INFORMATION SHOWN:

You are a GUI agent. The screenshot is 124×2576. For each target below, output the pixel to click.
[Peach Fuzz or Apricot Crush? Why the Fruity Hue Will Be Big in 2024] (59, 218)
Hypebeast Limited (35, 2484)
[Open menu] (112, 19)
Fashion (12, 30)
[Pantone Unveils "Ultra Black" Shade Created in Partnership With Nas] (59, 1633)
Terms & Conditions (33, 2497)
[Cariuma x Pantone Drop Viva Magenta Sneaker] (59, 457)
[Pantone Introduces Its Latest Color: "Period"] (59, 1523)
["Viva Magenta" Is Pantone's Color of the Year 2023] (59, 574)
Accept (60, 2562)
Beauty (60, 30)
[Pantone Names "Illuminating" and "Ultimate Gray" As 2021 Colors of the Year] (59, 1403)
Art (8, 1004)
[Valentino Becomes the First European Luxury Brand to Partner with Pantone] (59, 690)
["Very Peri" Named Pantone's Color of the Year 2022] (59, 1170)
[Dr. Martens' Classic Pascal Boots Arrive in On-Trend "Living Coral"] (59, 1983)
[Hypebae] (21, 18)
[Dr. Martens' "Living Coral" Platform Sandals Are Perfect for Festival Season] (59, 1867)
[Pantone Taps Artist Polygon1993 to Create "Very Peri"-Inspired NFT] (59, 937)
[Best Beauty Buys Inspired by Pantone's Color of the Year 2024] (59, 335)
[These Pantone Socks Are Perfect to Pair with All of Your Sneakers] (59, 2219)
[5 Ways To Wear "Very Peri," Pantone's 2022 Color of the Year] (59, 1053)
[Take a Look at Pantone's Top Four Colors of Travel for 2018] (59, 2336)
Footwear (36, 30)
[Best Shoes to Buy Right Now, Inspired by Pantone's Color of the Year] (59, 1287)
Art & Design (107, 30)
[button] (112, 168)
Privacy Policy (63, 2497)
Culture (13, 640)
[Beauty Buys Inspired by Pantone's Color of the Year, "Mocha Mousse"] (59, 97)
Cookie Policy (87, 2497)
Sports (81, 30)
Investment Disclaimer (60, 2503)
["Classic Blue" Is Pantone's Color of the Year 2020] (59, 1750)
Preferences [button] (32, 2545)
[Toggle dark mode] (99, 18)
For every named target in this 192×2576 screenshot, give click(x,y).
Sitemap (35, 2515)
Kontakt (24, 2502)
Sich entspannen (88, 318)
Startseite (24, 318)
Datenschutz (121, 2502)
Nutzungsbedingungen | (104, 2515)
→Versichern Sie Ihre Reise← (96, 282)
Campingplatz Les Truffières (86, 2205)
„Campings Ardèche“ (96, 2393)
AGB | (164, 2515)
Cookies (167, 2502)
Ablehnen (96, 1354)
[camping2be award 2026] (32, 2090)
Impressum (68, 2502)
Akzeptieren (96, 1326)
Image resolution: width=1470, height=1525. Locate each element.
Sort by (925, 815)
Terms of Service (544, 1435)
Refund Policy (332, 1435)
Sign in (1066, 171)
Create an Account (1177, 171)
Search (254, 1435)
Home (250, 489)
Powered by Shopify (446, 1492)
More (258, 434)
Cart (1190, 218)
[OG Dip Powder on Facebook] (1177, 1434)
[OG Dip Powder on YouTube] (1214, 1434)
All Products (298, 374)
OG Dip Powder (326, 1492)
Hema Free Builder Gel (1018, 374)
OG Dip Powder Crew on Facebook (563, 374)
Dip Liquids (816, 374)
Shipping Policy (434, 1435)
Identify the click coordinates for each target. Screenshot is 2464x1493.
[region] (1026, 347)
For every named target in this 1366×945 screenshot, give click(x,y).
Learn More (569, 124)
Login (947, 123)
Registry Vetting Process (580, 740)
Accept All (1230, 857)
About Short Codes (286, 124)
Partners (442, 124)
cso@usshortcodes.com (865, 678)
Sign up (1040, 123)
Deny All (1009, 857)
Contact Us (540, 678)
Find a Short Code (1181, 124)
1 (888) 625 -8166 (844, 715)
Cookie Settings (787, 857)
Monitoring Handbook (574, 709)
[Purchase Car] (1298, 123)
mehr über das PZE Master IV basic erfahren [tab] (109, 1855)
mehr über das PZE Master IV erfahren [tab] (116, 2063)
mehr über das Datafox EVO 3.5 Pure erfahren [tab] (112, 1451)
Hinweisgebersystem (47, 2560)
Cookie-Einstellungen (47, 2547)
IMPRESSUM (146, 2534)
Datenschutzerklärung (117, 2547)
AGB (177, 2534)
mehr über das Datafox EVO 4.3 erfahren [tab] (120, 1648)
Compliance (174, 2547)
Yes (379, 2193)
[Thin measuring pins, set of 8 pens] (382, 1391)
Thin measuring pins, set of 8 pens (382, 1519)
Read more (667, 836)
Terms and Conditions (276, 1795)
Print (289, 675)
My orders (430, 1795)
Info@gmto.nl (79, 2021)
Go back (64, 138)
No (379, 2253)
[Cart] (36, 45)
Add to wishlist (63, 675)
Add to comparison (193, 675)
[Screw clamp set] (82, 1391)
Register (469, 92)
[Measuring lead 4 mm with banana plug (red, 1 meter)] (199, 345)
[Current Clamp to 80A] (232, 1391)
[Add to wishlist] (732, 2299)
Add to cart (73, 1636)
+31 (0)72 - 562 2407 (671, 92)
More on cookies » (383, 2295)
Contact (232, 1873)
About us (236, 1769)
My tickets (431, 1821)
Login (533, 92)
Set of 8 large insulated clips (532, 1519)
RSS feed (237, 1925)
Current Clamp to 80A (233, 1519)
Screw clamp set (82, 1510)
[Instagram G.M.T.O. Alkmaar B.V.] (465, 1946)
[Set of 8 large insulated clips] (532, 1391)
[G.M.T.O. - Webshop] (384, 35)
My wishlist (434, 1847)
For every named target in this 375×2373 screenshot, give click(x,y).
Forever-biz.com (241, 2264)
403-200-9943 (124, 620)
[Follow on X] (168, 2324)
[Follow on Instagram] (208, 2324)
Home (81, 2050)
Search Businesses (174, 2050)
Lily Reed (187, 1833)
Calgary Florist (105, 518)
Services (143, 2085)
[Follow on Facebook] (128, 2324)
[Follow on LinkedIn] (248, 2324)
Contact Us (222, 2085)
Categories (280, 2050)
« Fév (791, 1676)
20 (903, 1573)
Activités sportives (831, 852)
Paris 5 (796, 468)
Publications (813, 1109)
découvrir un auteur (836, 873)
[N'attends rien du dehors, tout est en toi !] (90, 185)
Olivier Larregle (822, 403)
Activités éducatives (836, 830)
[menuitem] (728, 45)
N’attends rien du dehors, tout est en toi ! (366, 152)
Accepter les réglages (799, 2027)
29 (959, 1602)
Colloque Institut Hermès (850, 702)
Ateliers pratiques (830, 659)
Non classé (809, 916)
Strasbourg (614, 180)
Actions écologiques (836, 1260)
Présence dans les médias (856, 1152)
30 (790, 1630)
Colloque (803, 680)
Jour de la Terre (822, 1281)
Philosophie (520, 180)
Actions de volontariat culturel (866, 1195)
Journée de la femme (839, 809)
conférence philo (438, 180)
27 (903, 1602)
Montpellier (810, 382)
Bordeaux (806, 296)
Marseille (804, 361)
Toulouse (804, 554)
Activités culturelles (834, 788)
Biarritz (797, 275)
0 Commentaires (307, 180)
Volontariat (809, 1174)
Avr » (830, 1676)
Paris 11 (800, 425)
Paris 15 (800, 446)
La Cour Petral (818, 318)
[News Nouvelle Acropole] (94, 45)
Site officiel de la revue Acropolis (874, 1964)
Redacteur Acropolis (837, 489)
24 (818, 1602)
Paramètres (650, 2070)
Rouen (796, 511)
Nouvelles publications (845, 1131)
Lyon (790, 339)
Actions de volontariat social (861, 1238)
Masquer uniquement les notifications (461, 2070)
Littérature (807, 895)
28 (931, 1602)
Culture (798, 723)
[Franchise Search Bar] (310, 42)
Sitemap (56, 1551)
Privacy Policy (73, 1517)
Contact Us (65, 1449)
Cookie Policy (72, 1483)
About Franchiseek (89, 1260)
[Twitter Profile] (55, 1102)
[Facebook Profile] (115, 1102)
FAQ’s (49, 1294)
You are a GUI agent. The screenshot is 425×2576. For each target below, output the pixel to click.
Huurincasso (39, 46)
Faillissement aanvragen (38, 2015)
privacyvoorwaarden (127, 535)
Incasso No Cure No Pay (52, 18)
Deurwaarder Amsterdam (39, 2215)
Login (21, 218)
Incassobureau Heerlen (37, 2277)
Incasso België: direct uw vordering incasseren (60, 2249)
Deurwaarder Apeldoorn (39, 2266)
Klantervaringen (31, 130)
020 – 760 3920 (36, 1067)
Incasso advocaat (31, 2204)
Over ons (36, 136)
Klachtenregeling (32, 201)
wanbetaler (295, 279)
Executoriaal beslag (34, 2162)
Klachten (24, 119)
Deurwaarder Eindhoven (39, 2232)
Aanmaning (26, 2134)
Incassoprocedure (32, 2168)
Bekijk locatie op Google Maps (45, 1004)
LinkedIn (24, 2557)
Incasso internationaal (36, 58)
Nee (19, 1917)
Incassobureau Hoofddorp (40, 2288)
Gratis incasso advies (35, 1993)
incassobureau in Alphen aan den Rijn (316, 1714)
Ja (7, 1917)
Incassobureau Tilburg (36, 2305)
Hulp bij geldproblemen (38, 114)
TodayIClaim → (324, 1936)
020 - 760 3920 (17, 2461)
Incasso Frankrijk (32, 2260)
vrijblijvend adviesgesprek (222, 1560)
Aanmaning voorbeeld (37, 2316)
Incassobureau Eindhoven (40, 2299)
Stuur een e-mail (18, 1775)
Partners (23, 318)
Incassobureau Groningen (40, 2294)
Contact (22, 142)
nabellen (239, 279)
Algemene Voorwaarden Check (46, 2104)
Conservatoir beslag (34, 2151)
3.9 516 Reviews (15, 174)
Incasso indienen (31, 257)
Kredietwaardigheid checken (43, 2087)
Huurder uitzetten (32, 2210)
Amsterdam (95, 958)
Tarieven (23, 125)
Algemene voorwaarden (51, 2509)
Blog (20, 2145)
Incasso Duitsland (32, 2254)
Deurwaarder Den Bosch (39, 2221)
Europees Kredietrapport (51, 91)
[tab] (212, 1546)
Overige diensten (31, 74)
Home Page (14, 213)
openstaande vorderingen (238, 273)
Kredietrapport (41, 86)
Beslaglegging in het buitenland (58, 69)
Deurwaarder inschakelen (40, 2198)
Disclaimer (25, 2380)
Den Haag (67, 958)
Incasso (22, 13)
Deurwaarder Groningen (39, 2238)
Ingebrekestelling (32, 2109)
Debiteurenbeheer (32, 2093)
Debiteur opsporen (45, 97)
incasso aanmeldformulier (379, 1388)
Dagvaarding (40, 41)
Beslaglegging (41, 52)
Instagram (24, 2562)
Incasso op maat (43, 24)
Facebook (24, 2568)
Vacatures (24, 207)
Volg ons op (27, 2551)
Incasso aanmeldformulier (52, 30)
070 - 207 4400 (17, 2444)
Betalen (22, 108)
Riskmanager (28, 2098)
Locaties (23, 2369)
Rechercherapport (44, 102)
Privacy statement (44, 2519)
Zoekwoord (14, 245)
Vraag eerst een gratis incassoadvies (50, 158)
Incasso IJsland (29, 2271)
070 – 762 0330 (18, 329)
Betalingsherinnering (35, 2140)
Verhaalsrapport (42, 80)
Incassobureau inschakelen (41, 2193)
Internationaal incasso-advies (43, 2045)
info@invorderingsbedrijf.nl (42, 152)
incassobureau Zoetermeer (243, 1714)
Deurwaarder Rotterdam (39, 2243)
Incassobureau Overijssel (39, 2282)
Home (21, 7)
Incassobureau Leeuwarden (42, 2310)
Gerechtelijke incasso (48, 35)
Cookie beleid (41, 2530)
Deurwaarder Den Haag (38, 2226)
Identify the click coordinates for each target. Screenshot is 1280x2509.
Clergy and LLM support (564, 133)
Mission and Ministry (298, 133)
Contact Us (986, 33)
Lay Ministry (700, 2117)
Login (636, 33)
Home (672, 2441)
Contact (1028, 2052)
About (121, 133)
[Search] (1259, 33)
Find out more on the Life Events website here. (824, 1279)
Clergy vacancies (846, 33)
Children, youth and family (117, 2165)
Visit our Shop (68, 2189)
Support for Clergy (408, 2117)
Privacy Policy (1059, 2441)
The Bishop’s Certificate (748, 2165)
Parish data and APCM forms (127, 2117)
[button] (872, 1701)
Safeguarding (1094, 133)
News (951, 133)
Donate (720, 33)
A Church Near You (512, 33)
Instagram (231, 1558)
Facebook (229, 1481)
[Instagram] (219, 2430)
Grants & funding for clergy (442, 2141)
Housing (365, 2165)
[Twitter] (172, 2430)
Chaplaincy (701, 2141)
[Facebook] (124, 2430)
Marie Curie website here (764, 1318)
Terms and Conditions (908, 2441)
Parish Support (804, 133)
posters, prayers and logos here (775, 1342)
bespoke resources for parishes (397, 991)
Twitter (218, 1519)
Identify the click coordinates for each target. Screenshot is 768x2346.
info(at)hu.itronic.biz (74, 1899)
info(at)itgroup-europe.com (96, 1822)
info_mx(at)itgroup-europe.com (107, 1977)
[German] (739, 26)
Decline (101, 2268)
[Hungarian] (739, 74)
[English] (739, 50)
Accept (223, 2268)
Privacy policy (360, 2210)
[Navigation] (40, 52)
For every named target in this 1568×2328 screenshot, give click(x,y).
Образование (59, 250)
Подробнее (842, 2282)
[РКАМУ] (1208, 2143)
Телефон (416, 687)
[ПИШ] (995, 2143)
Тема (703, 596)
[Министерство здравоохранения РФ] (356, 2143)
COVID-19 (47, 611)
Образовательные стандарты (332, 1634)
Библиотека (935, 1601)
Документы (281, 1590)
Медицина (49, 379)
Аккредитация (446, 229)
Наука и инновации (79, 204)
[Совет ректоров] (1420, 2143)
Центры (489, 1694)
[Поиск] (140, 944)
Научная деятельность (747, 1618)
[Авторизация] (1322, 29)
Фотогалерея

BRIEF:
Filter the records for the string "Perfect" and copy every line that holds it.

ANSWER TO THIS EXERCISE:
[Dr. Martens' "Living Coral" Platform Sandals Are Perfect for Festival Season] (59, 1867)
[These Pantone Socks Are Perfect to Pair with All of Your Sneakers] (59, 2219)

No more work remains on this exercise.